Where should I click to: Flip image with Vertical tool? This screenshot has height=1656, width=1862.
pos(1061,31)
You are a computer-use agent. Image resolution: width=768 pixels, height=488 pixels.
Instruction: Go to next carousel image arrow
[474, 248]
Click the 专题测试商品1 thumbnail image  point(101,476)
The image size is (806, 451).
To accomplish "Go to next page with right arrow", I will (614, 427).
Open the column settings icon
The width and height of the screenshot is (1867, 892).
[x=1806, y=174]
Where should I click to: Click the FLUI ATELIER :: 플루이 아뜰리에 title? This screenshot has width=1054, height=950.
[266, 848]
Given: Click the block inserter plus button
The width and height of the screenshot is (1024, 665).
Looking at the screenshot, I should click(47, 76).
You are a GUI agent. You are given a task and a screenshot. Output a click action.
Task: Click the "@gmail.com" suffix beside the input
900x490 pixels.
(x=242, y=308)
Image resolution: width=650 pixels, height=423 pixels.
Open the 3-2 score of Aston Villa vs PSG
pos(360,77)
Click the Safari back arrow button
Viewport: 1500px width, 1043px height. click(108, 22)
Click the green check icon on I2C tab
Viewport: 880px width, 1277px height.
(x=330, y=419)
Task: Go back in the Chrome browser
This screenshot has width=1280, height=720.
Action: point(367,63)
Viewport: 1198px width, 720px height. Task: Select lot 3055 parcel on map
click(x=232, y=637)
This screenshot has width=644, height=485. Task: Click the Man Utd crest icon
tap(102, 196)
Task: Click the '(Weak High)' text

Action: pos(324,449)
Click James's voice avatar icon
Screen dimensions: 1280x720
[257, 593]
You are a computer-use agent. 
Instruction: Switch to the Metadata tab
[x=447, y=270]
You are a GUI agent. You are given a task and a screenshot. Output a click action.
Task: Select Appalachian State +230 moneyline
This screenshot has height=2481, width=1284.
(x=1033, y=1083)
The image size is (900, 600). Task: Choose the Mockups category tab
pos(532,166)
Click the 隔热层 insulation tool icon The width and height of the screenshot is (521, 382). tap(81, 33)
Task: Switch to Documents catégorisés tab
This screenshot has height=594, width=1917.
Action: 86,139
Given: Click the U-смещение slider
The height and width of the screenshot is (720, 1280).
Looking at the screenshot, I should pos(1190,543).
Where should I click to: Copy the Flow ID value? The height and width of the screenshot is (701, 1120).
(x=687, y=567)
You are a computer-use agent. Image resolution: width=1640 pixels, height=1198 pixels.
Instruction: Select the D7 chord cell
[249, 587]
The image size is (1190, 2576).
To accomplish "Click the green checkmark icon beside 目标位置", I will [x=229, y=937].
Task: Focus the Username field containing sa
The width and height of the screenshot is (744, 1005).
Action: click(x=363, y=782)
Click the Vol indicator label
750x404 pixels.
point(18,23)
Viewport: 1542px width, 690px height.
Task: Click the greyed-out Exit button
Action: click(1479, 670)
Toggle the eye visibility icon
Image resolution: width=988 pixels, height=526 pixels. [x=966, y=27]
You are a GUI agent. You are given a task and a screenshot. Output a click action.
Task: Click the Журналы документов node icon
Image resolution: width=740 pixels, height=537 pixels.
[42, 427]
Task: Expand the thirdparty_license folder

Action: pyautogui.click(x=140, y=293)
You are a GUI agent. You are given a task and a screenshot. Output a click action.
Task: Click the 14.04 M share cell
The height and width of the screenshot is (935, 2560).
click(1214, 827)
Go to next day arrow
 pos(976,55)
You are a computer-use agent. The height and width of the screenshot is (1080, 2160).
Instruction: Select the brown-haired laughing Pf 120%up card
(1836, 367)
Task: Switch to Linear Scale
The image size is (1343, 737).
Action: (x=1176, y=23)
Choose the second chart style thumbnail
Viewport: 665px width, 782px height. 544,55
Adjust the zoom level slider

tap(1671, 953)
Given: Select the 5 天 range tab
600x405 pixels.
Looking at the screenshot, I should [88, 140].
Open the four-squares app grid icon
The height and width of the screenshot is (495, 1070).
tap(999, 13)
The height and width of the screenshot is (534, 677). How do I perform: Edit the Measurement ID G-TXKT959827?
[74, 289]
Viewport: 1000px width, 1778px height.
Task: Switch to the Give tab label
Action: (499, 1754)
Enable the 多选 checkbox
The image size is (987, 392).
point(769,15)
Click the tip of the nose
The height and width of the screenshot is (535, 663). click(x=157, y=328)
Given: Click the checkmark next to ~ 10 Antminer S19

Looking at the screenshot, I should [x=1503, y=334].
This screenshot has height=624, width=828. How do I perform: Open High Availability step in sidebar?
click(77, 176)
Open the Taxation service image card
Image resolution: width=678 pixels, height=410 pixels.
———
TASK TO CARRY OUT ->
Please take the whole listing and write it out exactly.

ANSWER TO THE EXERCISE ->
Where should I click to: Flip image with Vertical tool? This screenshot has height=1656, width=1862.
pos(1061,31)
You are a computer-use agent. Image resolution: width=768 pixels, height=488 pixels.
Instruction: Go to next carousel image arrow
[474, 248]
Click the 专题测试商品1 thumbnail image  point(101,476)
The image size is (806, 451).
To accomplish "Go to next page with right arrow", I will (614, 427).
Open the column settings icon
The width and height of the screenshot is (1867, 892).
[x=1806, y=174]
Where should I click to: Click the FLUI ATELIER :: 플루이 아뜰리에 title? This screenshot has width=1054, height=950.
[266, 848]
Given: Click the block inserter plus button
The width and height of the screenshot is (1024, 665).
Looking at the screenshot, I should click(47, 76).
You are a GUI agent. You are given a task and a screenshot. Output a click action.
Task: Click the "@gmail.com" suffix beside the input
900x490 pixels.
(x=242, y=308)
Image resolution: width=650 pixels, height=423 pixels.
Open the 3-2 score of Aston Villa vs PSG
pos(360,77)
Click the Safari back arrow button
Viewport: 1500px width, 1043px height. click(108, 22)
Click the green check icon on I2C tab
Viewport: 880px width, 1277px height.
(x=330, y=419)
Task: Go back in the Chrome browser
This screenshot has width=1280, height=720.
Action: point(367,63)
Viewport: 1198px width, 720px height. Task: Select lot 3055 parcel on map
click(x=232, y=637)
This screenshot has width=644, height=485. Task: Click the Man Utd crest icon
tap(102, 196)
Task: Click the '(Weak High)' text

Action: pos(324,449)
Click James's voice avatar icon
Screen dimensions: 1280x720
[257, 593]
You are a computer-use agent. 
Instruction: Switch to the Metadata tab
[x=447, y=270]
You are a GUI agent. You are given a task and a screenshot. Output a click action.
Task: Select Appalachian State +230 moneyline
This screenshot has height=2481, width=1284.
(x=1033, y=1083)
The image size is (900, 600). Task: Choose the Mockups category tab
pos(532,166)
Click the 隔热层 insulation tool icon The width and height of the screenshot is (521, 382). tap(81, 33)
Task: Switch to Documents catégorisés tab
This screenshot has height=594, width=1917.
Action: 86,139
Given: Click the U-смещение slider
The height and width of the screenshot is (720, 1280).
Looking at the screenshot, I should pos(1190,543).
Where should I click to: Copy the Flow ID value? The height and width of the screenshot is (701, 1120).
(x=687, y=567)
You are a computer-use agent. Image resolution: width=1640 pixels, height=1198 pixels.
Instruction: Select the D7 chord cell
[249, 587]
The image size is (1190, 2576).
To accomplish "Click the green checkmark icon beside 目标位置", I will [x=229, y=937].
Task: Focus the Username field containing sa
The width and height of the screenshot is (744, 1005).
Action: click(x=363, y=782)
Click the Vol indicator label
750x404 pixels.
point(18,23)
Viewport: 1542px width, 690px height.
Task: Click the greyed-out Exit button
Action: click(1479, 670)
Toggle the eye visibility icon
Image resolution: width=988 pixels, height=526 pixels. [x=966, y=27]
You are a GUI agent. You are given a task and a screenshot. Output a click action.
Task: Click the Журналы документов node icon
Image resolution: width=740 pixels, height=537 pixels.
[42, 427]
Task: Expand the thirdparty_license folder

Action: pyautogui.click(x=140, y=293)
You are a GUI agent. You are given a task and a screenshot. Output a click action.
Task: Click the 14.04 M share cell
The height and width of the screenshot is (935, 2560).
click(1214, 827)
Go to next day arrow
 pos(976,55)
You are a computer-use agent. The height and width of the screenshot is (1080, 2160).
Instruction: Select the brown-haired laughing Pf 120%up card
(1836, 367)
Task: Switch to Linear Scale
The image size is (1343, 737).
Action: (x=1176, y=23)
Choose the second chart style thumbnail
Viewport: 665px width, 782px height. 544,55
Adjust the zoom level slider

tap(1671, 953)
Given: Select the 5 天 range tab
600x405 pixels.
Looking at the screenshot, I should [88, 140].
Open the four-squares app grid icon
The height and width of the screenshot is (495, 1070).
tap(999, 13)
The height and width of the screenshot is (534, 677). How do I perform: Edit the Measurement ID G-TXKT959827?
[74, 289]
Viewport: 1000px width, 1778px height.
Task: Switch to the Give tab label
Action: (499, 1754)
Enable the 多选 checkbox
The image size is (987, 392).
point(769,15)
Click the tip of the nose
The height and width of the screenshot is (535, 663). click(x=157, y=328)
Given: Click the checkmark next to ~ 10 Antminer S19

Looking at the screenshot, I should [x=1503, y=334].
This screenshot has height=624, width=828. How do I perform: Open High Availability step in sidebar?
click(77, 176)
Open the Taxation service image card
Image resolution: width=678 pixels, height=410 pixels.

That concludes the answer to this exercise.